Correspondance de Voltaire/1745
Correspondance : année 1745GarnierŒuvres complètes de Voltaire, tome 36 (p. 366).

1730. — À M. DE CIDEVILLE.
30 mai.

Vos vers sont charmants, mon très-cher ami c’est à eux, et non aux miens, que je devrai cette belle fumée après laquelle on court. Permettez-moi donc la vanité de les faire imprimer. Les encouragements que vous me donnez me font plus de plaisir que vos beaux vers n’humilient les miens. Bonjour ; la tête me tourne ; je ne sais comment faire avec les dames, qui veulent que je loue leurs cousins et leurs greluchons. On me traite comme un ministre je fais des mécontents.

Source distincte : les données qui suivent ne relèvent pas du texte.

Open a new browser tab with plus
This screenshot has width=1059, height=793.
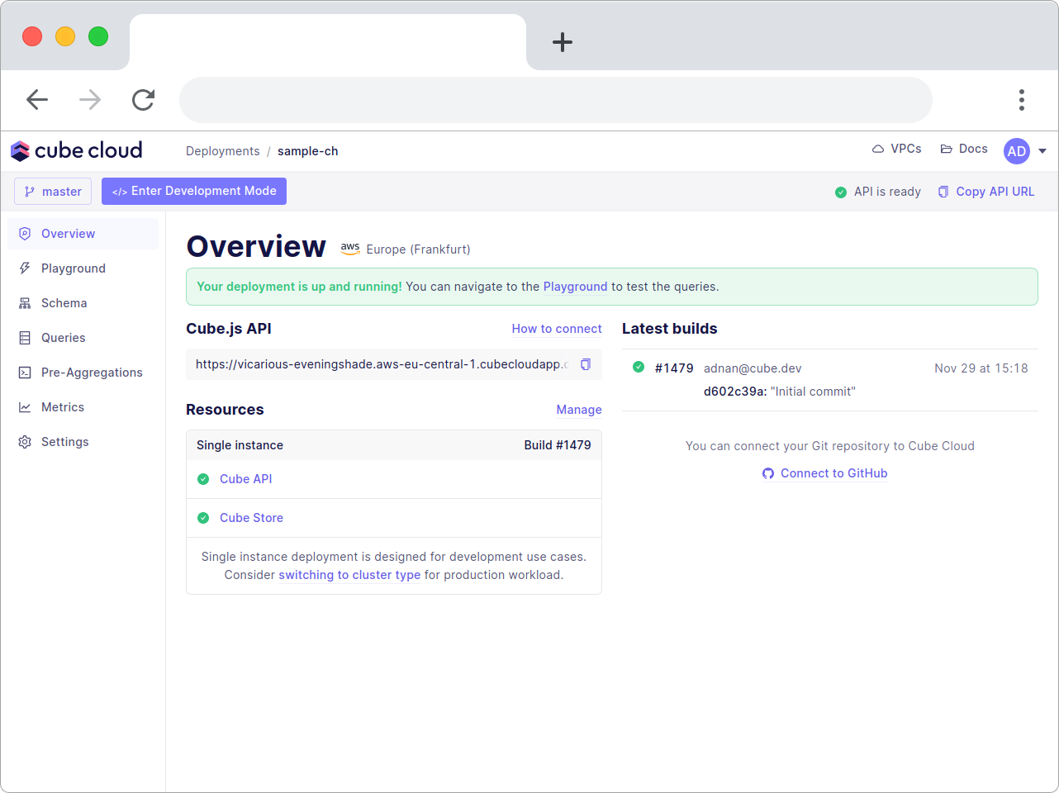coord(563,42)
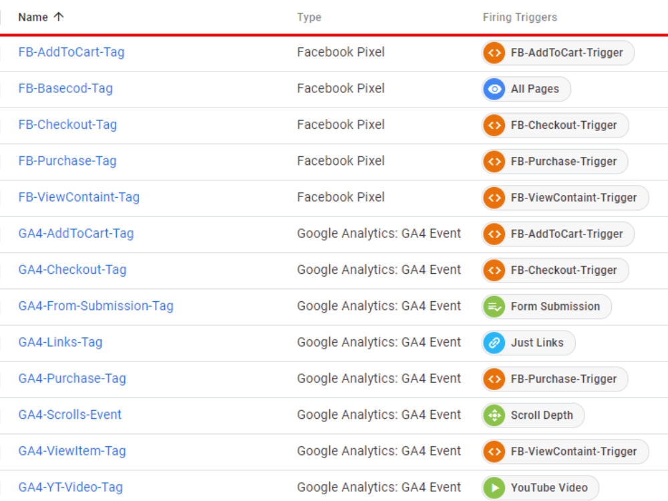Click the event icon beside GA4-ViewItem-Tag's trigger
668x501 pixels.
[493, 451]
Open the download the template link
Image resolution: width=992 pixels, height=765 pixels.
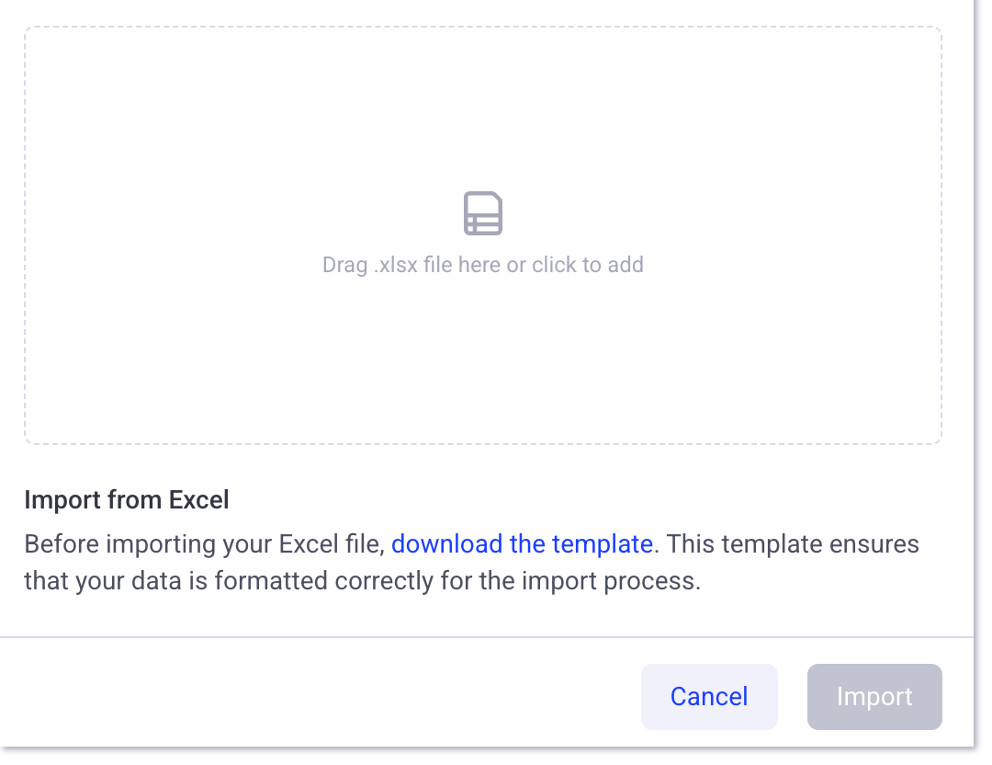[522, 544]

Quant au maréchal de Noailles, il a été très-satisfait, et c’est lui qui a fait au roi la lecture de l’ouvrage. Il n’y a personne à l’armée qui n’ait senti combien il était délicat de parler de M. le maréchal de Noailles, l’ancien du maréchal de Saxe, et n’ayant pas le commandement. Les deux vers[1] qui expriment qu’il n’est point jaloux, et qu’il ne regarde que l’intérêt de la France, sont un petit trait de politique, si ce n’en est pas un de poésie et ce sont précisément ces vérités qui donnent à penser à un lecteur judicieux. Ces traits si éloignés des lieux communs, et ces allusions aux faits qu’on ne doit pas dire hautement, mais qu’on doit faire entendre ; ce sont là, dis-je, ces petites finesses qui plaisent aux hommes comme vous, et qui échappent à ceux qui ne sont que gens de lettres. Bonsoir ; je suis excédé.

Je vous embrasse tendrement. V.

  1. Vers 33 et 34 du Poëme de Fontenoy.